### What you should do
With the pictures left out, set down the line containing "You are a computer-use" and each line after it to the end of the material, exactly as written.

### Provided records
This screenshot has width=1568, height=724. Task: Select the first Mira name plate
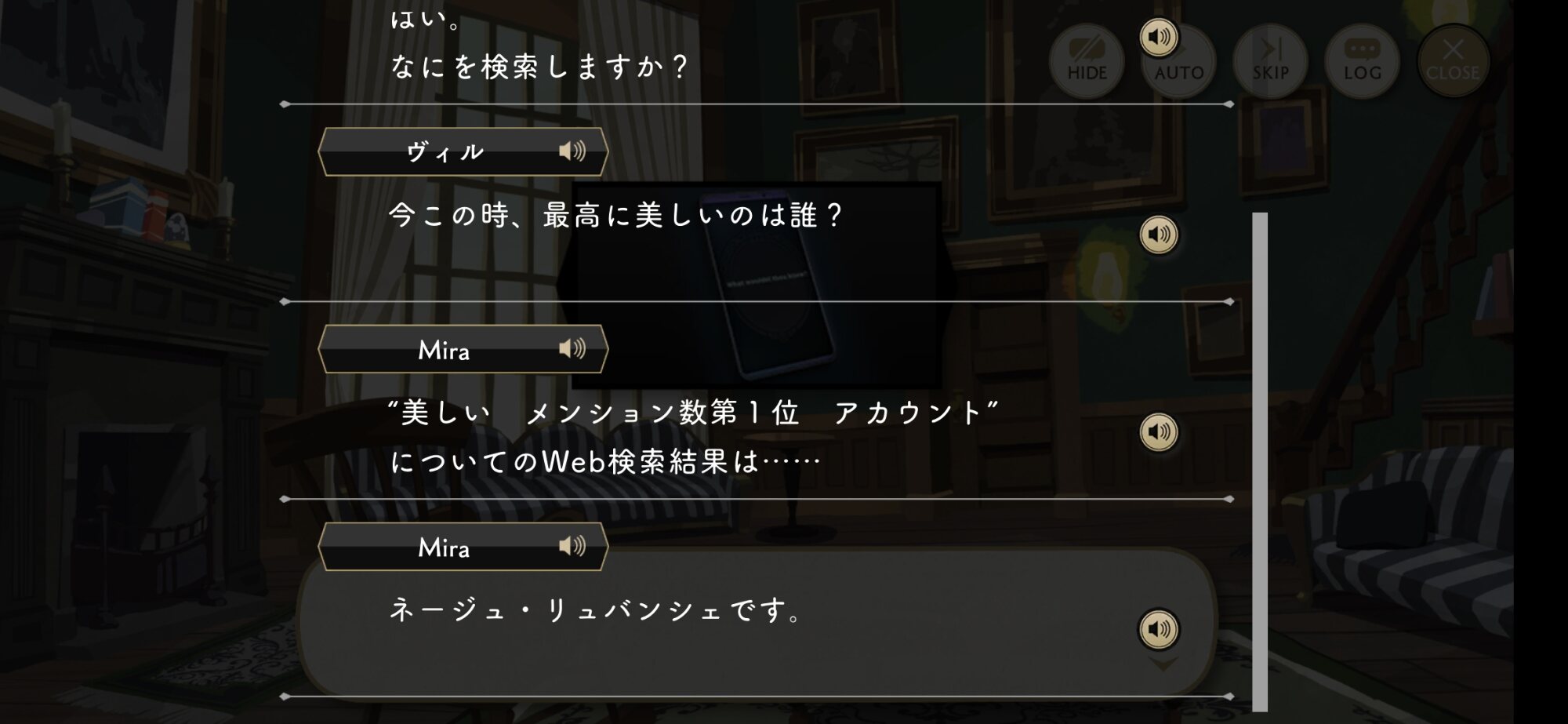point(463,349)

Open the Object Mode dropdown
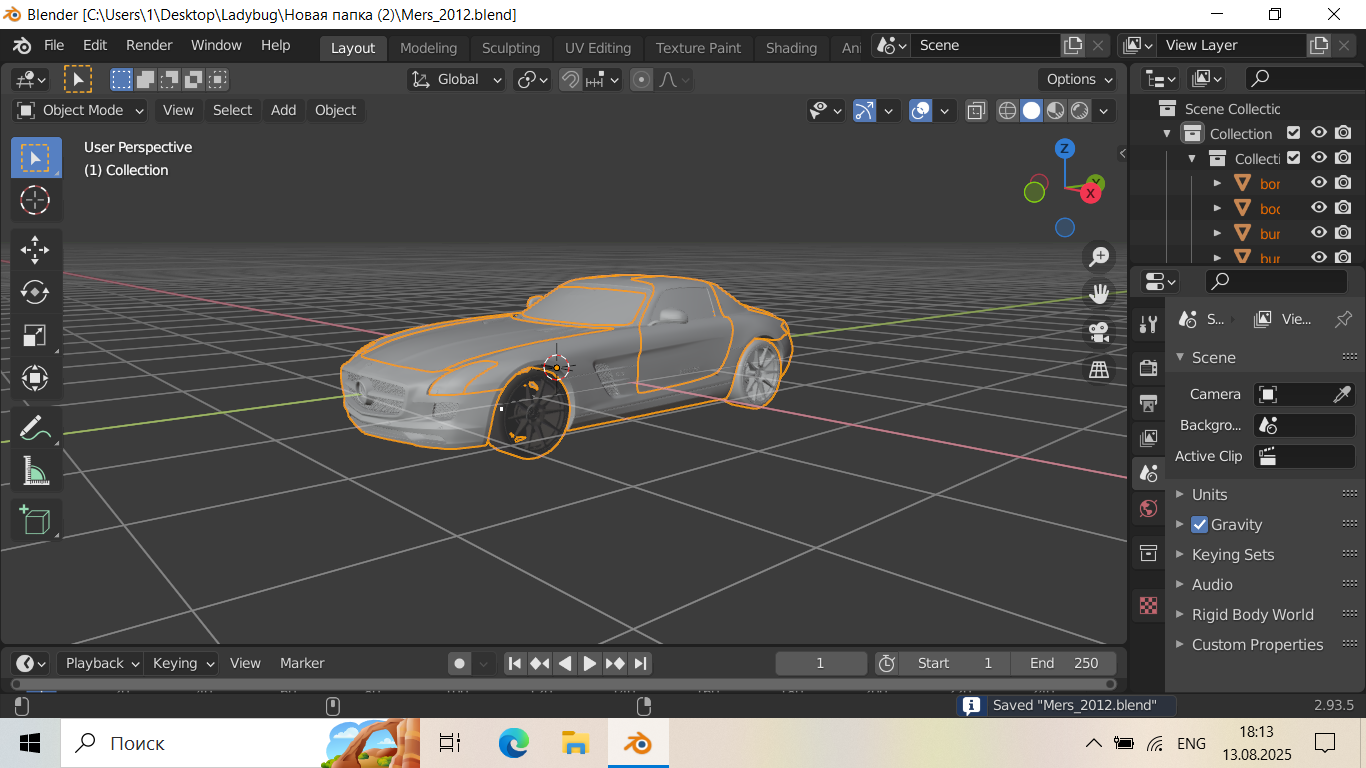(x=81, y=110)
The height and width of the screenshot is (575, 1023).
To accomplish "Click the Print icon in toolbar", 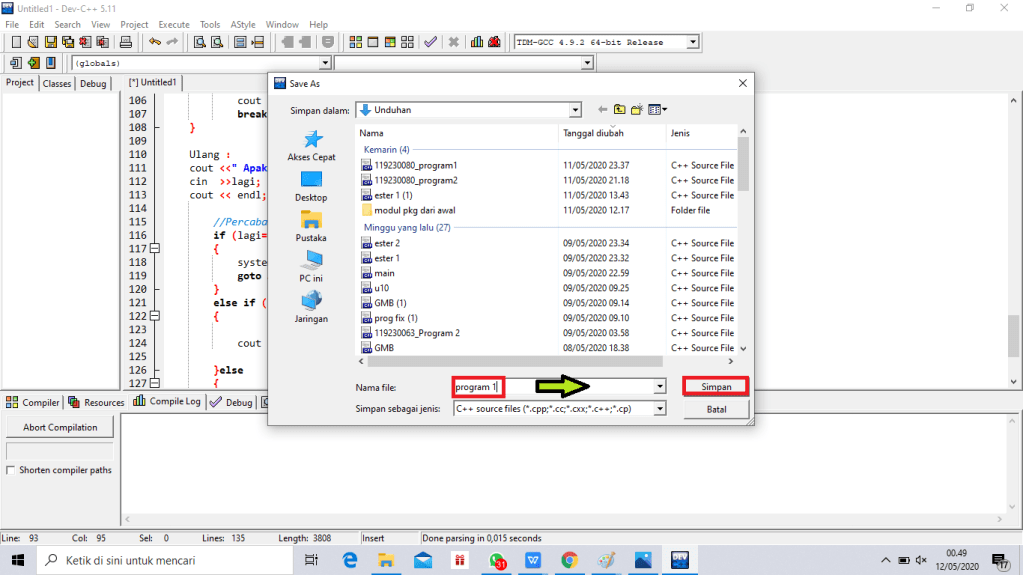I will click(x=126, y=42).
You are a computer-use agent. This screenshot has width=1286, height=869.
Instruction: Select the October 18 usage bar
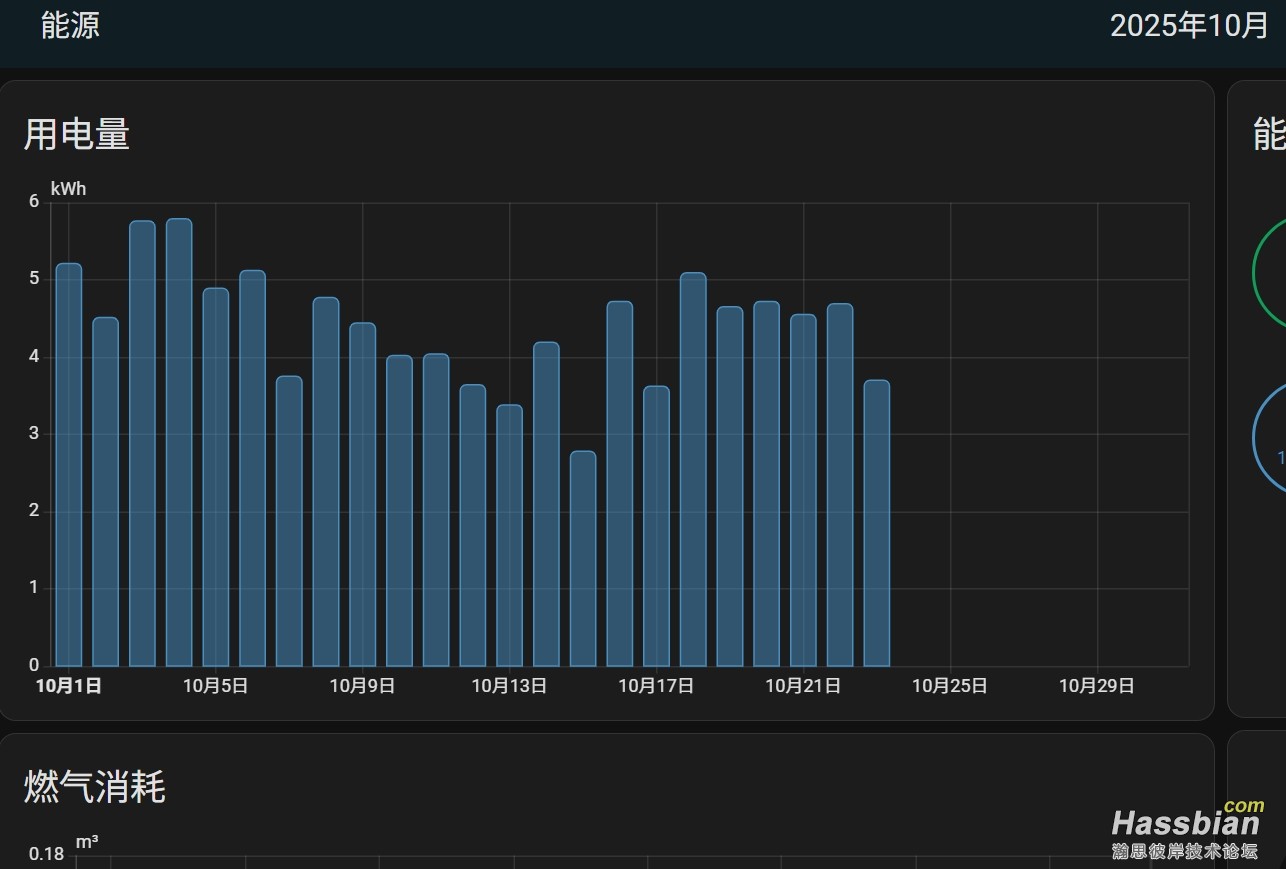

### Response for this exercise
You are a computer-use agent. This screenshot has width=1286, height=869.
Instruction: Select the October 18 usage bar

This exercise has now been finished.